A coronary angiogram or angiography is a test to see if the coronary arteries, which supply blood to the heart, are flowing freely. If they become narrowed you may complain of chest pain (angina), or, if suddenly blocked, a heart attack. Your angiogram (the pictures) show the doctor how many narrowing’s are present in the vessels, where they are and how tight they are.
How is the test done?
Most people are brought into hospital on the day of the procedure. You will be asked to fast for some hours before the test. You may be given some medication just before the procedure to help you relax. An area of skin in the right groin or the wrist will be cleaned and shaved if necessary. This is to allow access to the arteries through which the doctor will access your heart arteries.
A local anesthetic is given to numb the skin over this blood vessel. After that you will feel very little discomfort. A tube is placed into the blood vessel of the groin or arm. It carries the dye directly to the blood vessels of your heart, which can now be easily seen on the X-ray screen. You can choose to look at the pictures if you wish. At different times you may be asked to take a deep breath and to hold it for a few seconds while the camera moves around you. At the end of the test it’s quite normal to feel warm and flushed when some dye is pumped in by machine. This lasts about 5 or 10 seconds and may be associated with the feeling that you are emptying your bladder (which you are not!). After the test, the tube in your groin, wrist or elbow will be removed and pressure is placed on the site for 10-15 minutes by hand or a pressure device or sometimes a small collagen plug is inserted.

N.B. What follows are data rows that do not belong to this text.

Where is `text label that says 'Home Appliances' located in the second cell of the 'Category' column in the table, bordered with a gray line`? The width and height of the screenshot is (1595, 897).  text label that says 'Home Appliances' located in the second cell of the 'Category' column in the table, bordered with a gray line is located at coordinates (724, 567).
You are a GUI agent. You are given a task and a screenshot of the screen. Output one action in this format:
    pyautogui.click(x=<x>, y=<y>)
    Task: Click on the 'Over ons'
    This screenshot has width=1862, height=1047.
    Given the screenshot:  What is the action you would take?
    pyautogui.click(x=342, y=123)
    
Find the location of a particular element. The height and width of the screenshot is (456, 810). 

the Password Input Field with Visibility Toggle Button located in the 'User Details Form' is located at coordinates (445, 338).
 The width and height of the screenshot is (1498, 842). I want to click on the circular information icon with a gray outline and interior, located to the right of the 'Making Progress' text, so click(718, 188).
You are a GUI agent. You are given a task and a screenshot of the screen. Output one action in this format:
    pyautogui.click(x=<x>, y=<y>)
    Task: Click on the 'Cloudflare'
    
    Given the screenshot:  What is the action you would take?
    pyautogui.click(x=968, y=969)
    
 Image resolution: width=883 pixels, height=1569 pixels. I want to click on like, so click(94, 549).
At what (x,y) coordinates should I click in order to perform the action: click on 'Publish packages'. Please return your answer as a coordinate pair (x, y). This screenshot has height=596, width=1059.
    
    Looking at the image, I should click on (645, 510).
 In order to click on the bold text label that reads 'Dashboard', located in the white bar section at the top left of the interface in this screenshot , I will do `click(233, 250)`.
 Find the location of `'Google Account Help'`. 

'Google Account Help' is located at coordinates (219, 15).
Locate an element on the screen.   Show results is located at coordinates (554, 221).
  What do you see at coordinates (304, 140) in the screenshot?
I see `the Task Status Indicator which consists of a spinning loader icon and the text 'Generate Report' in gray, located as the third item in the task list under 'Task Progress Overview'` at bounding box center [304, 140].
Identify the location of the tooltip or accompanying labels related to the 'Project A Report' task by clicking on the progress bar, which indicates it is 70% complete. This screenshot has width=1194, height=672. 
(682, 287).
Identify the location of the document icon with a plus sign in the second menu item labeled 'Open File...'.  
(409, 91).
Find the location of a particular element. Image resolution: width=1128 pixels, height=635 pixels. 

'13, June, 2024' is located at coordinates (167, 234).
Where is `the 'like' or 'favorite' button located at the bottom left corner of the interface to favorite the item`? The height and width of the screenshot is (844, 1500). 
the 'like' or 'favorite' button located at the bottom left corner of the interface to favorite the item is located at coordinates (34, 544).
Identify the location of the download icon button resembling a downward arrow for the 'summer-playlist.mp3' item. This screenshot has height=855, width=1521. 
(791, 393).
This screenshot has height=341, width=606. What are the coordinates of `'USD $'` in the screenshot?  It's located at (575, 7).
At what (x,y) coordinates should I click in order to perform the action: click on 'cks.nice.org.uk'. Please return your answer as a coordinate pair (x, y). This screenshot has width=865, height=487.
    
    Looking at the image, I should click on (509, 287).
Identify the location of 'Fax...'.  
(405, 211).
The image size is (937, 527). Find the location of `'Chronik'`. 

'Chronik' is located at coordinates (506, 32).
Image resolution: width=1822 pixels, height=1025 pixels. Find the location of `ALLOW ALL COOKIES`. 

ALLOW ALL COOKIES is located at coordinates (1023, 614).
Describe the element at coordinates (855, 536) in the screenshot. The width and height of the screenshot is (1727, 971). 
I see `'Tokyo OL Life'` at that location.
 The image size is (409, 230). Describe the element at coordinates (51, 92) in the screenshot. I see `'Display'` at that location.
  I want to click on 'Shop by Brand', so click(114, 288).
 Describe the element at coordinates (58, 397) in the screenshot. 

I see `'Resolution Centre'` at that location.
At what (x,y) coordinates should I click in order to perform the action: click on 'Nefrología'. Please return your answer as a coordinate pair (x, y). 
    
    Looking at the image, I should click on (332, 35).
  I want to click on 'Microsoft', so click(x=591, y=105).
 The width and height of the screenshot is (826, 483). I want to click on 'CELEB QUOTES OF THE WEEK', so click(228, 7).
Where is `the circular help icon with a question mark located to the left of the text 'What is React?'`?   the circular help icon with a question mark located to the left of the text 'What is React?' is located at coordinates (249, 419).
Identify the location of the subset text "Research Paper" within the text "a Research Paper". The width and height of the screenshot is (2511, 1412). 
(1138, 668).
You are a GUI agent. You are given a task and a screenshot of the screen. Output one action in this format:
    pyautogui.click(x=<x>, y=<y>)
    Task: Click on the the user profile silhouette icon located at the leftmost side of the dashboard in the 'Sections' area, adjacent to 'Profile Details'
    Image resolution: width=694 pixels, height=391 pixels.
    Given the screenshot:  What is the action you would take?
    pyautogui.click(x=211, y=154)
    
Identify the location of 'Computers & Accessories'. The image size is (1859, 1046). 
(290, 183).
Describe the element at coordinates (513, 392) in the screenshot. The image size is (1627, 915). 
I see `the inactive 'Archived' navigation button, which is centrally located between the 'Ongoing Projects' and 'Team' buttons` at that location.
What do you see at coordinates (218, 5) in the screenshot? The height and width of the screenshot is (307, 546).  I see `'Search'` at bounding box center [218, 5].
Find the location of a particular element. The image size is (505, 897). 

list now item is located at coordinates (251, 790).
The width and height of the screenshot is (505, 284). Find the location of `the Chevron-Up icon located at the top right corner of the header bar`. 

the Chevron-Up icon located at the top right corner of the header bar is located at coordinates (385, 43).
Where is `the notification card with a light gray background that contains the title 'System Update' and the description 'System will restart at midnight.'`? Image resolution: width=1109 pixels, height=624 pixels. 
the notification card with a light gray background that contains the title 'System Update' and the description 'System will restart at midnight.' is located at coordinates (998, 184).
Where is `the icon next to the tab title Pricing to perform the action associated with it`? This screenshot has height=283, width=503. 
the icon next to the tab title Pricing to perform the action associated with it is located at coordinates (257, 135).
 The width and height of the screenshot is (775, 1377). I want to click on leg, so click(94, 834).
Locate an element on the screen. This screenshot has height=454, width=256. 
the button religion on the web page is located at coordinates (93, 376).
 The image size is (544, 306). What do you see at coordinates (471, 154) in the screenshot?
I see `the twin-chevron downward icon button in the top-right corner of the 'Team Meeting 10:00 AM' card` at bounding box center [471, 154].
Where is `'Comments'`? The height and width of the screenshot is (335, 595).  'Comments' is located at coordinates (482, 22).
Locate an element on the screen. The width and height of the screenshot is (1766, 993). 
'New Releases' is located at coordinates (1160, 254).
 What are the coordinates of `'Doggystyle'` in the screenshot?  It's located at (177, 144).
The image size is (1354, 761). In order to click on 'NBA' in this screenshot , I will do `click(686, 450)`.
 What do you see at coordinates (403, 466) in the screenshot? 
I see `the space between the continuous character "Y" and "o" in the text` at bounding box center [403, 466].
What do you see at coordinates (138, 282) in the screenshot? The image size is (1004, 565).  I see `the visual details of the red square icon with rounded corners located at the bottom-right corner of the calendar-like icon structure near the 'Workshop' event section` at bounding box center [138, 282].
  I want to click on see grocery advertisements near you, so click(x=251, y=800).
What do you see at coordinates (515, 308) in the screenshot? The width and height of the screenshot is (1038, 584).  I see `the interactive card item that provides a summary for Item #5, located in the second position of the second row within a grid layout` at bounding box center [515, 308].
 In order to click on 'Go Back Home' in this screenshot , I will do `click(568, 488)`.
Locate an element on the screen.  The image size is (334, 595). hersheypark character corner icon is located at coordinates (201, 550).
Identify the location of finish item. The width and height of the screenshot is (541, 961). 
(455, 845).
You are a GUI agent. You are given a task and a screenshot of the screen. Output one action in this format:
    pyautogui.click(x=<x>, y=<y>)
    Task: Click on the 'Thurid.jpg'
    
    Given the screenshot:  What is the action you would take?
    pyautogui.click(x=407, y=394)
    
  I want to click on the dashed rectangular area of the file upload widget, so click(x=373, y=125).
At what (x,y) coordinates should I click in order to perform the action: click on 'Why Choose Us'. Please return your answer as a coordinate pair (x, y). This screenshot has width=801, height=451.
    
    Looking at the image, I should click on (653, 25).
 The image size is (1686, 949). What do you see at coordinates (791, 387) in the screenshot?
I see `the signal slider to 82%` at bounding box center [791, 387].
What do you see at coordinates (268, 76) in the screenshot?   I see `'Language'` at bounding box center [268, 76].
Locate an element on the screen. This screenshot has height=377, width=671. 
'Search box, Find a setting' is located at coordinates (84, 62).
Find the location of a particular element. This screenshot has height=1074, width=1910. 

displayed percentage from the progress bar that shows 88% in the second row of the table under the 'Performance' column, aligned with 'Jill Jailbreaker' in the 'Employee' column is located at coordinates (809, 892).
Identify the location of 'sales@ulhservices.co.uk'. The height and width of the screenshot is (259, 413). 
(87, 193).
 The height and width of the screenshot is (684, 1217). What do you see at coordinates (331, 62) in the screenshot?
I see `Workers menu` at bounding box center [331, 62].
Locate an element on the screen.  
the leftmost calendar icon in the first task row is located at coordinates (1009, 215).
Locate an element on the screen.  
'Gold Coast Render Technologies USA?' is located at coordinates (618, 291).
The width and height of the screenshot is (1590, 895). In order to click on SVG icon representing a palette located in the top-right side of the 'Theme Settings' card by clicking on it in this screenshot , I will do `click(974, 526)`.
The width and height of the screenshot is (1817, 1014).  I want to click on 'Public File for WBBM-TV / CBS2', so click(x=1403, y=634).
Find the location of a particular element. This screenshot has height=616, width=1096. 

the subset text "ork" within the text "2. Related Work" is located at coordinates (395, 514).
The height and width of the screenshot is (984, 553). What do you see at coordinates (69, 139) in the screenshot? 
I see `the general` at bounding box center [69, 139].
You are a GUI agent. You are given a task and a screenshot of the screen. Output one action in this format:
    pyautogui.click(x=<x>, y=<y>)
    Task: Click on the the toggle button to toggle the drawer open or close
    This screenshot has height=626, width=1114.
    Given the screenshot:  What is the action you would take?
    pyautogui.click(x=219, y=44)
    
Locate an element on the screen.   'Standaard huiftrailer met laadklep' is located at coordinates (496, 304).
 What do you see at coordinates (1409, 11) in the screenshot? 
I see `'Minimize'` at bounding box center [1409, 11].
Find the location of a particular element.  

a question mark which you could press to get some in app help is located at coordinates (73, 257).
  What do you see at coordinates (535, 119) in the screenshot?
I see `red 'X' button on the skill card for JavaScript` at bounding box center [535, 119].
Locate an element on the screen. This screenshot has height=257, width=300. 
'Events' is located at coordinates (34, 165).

When you get back to the day ward you will be asked to rest to allow the wound to heal up. You will usually be discharged on the same day unless there were any complications. If you require a stent then you may be asked to stay in hospital overnight. Is there anything I should look out for when I get home? It is common to notice some bruising at the entry site. If bleeding occurs you should apply pressure and if it doesn’t stop contact the hospital. If a lump appears at the site of the angiogram then you should also contact the hospital. It is possible, although not common; to develop a skin infection at the incision site this should also be reviewed by your hospital doctor.
At home, you should be able to get up and about the following day and even return to work or do light duties. Any heavy lifting however should be avoided as this puts pressure on the wound in the artery in your groin or arm. You can drive yourself the day following a coronary angiogram but you must not drive yourself home from hospital on the day of the test.